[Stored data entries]
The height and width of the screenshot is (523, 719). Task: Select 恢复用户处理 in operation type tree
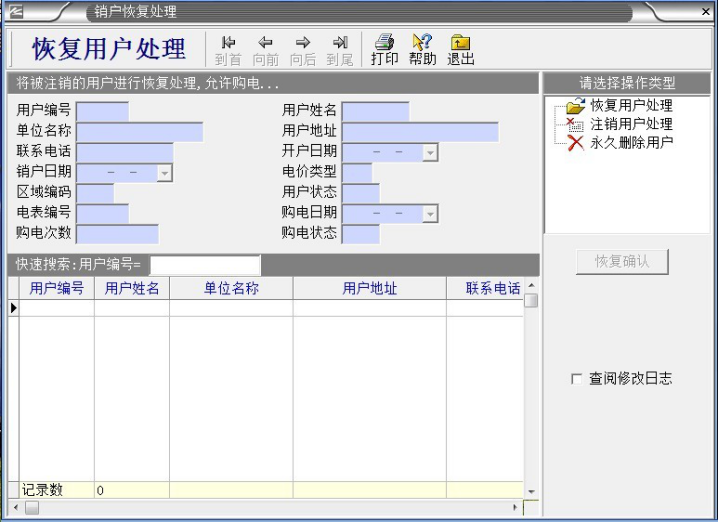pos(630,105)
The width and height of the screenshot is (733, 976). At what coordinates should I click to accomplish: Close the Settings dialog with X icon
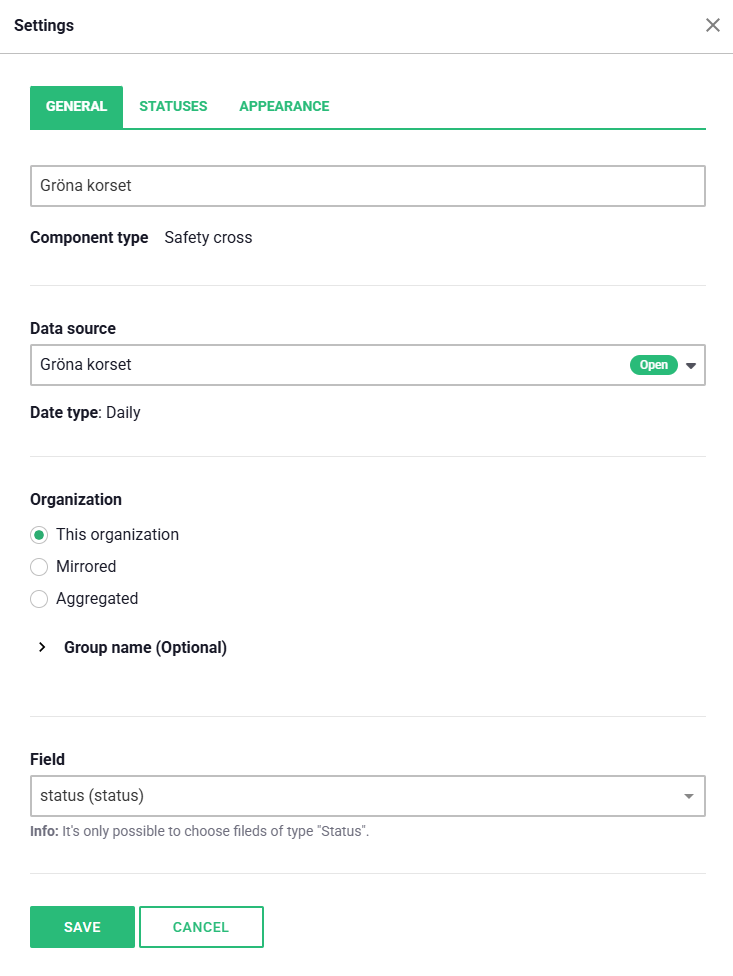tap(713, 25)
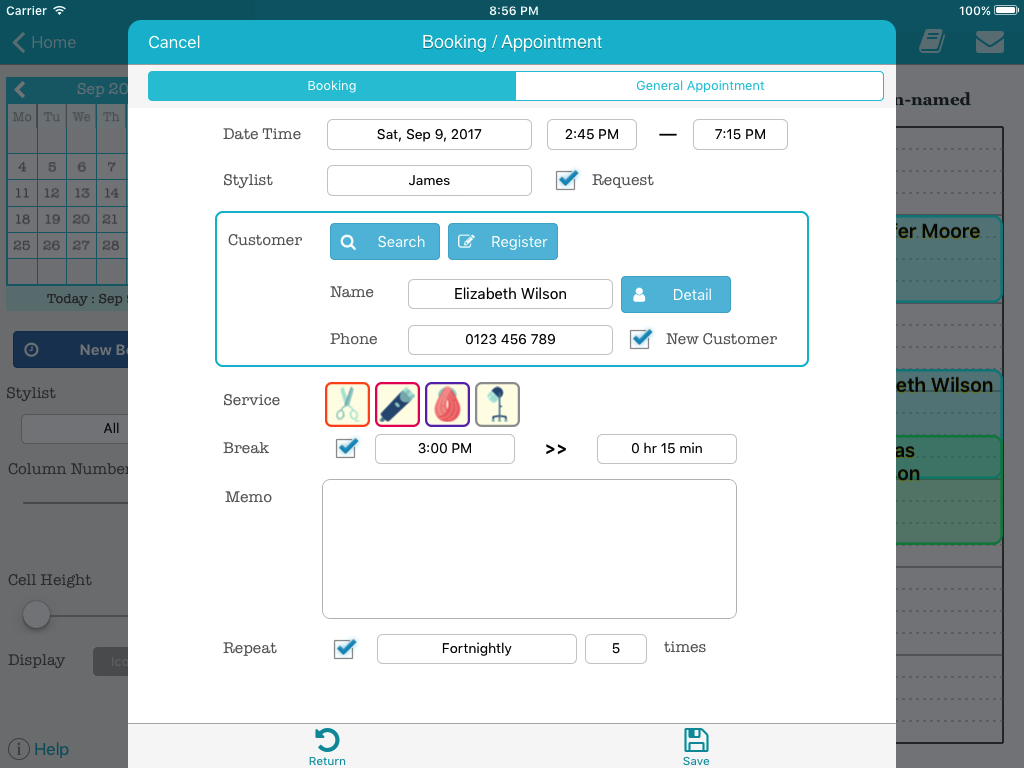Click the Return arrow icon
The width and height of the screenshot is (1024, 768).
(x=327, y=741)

→ **To do**
Without the pictures, restate each entry exactly.

→ **Exercise solution**
The height and width of the screenshot is (523, 719). Task: Select 恢复用户处理 in operation type tree
pos(630,105)
The width and height of the screenshot is (733, 976). At what coordinates should I click to accomplish: Close the Settings dialog with X icon
tap(713, 25)
Click the Return arrow icon
The width and height of the screenshot is (1024, 768).
(x=327, y=741)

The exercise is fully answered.